Isabelle O’Connell’s Wide-Ranging Exploration of Contemporary Piano at the Irish Arts Center

Isabelle O'Connell headshot
Isabelle O’Connell

Pianist Isabelle O’Connell performed 13 different pieces at the Irish Arts Center on November 7. Each encapsulated a vastly different soundscape, but stories of O’Connell’s life and travels between Dublin and New York City connected them. The first piece on the program was George Gershwin’s Prelude No. 1, chosen in honor of her last concert in Dublin before moving to New York for school, where she had performed Gershwin’s famed Rhapsody in Blue. It was a peppy overture to the eclectic evening, made particularly enticing by O’Connell’s deft playing.

The atmosphere turned dreamlike as O’Connell presented 19th Century Irish composer John Field’s Nocturne No. 5, linking this whimsical work to Chopin’s darkly atmospheric Fantaisie-Impromptu. O’Connell took a moment to explain the connection between the two composers: Field’s nocturnes provided great influence for Chopin’s later series of similar works. The pairing of these two artists was a miniature history lesson, providing the audience apt context for their musical experience. 

Informational anecdotes were central to the concert experience – O’Connell introduced each piece with a brief background of both the music and her relationship to it. The personal touch was a welcome addition, especially as the concert diverged into more abstract territory. Before she played American experimentalist Henry Cowell’s Aeolian Harp, for example, she described how his boundary-pushing music sparked her lifelong excitement for new music. And then, she began to strum the strings of the piano, instead of the keys.

One of the night’s highlights was O’Connell’s stunning performance of 2016 MacArthur Fellow and Bang on a Can Co-Founder Julia Wolfe’s Compassion. A jarring alternation of rumbling, low-pitched pulsation and striking, high-pitched chords, Compassion’s extremes were further illuminated by O’Connell’s captivating performance. She nimbly emphasized the raw contrasts of the music, fully embodying the piece’s dramatic, heartbreaking climax and salient syncopation.

Another running undercurrent of the evening was a stylistically broad look into Irish musical culture. Seóirse Bodley’s The Tight Rope Walker Presents a Rose was a sentimental rumination on an Irish folk song, while Jane O’Leary’s Forgotten Worlds took a meditative look at Ireland’s remote Inisheer Island, and John Buckley’s Prelude No. 1, The Cloths of Heaven, was a questioning, dissonant musical interpretation of a Yeats poem. The evening ended with Bill Wheelan’s The Currach, a dance-like, Broadway-reminiscent piece inspired by a wicker framed boat traditional to Ireland. 

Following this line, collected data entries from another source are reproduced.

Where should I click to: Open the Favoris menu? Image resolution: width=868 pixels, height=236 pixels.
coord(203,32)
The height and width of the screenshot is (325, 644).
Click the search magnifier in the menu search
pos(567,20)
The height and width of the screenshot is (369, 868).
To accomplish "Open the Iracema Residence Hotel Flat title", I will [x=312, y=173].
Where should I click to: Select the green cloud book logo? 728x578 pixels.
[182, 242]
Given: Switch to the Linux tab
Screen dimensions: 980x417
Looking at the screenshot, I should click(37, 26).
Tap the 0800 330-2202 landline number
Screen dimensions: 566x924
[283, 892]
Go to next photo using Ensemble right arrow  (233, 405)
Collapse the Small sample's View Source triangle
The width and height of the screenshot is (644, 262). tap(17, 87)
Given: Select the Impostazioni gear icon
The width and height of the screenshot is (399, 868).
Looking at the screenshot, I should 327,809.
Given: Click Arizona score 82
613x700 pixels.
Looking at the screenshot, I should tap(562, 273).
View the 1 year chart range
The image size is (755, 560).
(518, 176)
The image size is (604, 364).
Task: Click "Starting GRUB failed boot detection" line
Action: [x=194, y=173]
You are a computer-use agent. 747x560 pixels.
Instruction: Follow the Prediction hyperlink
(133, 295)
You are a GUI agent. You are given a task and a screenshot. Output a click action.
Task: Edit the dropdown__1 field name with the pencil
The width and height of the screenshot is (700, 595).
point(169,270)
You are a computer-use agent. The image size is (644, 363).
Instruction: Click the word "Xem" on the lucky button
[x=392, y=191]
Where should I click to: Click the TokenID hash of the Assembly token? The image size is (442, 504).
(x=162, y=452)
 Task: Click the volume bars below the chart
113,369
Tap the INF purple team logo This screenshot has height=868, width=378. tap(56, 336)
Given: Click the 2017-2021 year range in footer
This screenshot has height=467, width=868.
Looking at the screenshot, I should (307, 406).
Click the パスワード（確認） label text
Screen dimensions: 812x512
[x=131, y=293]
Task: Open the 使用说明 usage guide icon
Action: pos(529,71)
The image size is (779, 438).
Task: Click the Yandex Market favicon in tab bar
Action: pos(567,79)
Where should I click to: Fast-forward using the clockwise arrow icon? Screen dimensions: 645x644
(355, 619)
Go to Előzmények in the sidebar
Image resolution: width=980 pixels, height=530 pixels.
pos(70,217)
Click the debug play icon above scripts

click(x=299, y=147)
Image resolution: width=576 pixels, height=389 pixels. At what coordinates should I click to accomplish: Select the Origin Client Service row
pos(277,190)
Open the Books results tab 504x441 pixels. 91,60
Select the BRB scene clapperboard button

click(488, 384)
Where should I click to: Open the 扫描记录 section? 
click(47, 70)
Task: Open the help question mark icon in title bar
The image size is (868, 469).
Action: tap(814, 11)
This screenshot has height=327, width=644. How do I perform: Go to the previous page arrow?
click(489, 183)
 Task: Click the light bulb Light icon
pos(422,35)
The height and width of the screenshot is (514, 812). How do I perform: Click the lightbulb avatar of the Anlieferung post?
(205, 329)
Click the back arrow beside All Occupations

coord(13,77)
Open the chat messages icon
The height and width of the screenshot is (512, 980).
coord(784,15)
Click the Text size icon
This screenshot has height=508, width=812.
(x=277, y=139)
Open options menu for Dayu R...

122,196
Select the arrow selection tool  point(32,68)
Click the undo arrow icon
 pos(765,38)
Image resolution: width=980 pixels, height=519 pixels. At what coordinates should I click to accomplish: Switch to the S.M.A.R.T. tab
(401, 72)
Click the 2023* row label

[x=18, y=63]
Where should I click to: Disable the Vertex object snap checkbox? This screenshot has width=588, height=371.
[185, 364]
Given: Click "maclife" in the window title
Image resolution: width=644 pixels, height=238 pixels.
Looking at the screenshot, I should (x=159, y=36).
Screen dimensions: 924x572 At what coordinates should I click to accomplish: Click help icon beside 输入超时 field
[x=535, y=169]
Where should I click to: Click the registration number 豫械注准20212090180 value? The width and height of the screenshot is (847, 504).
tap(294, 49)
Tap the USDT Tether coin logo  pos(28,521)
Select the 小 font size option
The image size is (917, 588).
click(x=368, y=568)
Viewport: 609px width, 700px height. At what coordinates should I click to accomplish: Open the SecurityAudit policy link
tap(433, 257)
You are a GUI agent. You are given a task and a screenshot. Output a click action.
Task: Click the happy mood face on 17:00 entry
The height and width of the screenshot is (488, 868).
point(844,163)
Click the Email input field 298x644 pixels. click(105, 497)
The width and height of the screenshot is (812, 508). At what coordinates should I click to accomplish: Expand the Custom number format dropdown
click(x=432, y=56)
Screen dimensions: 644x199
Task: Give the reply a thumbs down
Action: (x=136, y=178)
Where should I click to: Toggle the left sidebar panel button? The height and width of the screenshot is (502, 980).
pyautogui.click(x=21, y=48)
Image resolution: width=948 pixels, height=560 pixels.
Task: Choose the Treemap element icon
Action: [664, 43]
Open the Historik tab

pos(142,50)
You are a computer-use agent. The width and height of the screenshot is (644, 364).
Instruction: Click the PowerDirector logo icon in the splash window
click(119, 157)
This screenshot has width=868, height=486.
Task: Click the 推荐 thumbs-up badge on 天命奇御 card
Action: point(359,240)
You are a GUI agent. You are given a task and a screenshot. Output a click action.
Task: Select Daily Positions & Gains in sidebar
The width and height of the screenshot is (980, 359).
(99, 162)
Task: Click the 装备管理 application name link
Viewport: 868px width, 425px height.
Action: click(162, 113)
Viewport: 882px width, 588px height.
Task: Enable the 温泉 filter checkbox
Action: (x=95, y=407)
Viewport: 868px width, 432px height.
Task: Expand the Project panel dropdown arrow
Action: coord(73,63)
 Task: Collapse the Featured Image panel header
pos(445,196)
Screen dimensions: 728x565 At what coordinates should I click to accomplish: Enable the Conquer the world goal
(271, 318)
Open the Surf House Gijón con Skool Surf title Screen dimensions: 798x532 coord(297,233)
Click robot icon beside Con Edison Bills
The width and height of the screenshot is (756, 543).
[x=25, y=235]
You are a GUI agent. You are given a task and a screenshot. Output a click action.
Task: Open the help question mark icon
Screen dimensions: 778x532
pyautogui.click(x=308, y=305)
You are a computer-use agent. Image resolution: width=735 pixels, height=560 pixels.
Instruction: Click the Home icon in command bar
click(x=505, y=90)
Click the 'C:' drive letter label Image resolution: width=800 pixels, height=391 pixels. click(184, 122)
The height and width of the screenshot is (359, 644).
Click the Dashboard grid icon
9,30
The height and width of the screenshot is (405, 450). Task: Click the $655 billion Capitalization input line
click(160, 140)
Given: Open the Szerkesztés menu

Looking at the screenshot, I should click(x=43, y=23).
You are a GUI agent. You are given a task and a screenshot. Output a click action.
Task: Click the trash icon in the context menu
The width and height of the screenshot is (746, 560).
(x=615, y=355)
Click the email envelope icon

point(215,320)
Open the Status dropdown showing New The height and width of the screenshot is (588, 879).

With the performance of Dutch composer Jacob TV’s Body of Your Dreams, humor also peppered the evening. The piece comprised a spliced recording of an overeager ab workout infomercial accompanied by spirited, minimalist-reminiscent repeating piano accompaniment; the absurdity of the words raised sporadic laughs from the audience. This boisterous work led directly into Missy Mazzoli’s Isabelle Eberhardt Dreams of Piano, a piece whose subtle, melancholy timbre felt like a sonic equivalent of lens flare. Unexpected pairings like this were what made the concert so refreshing.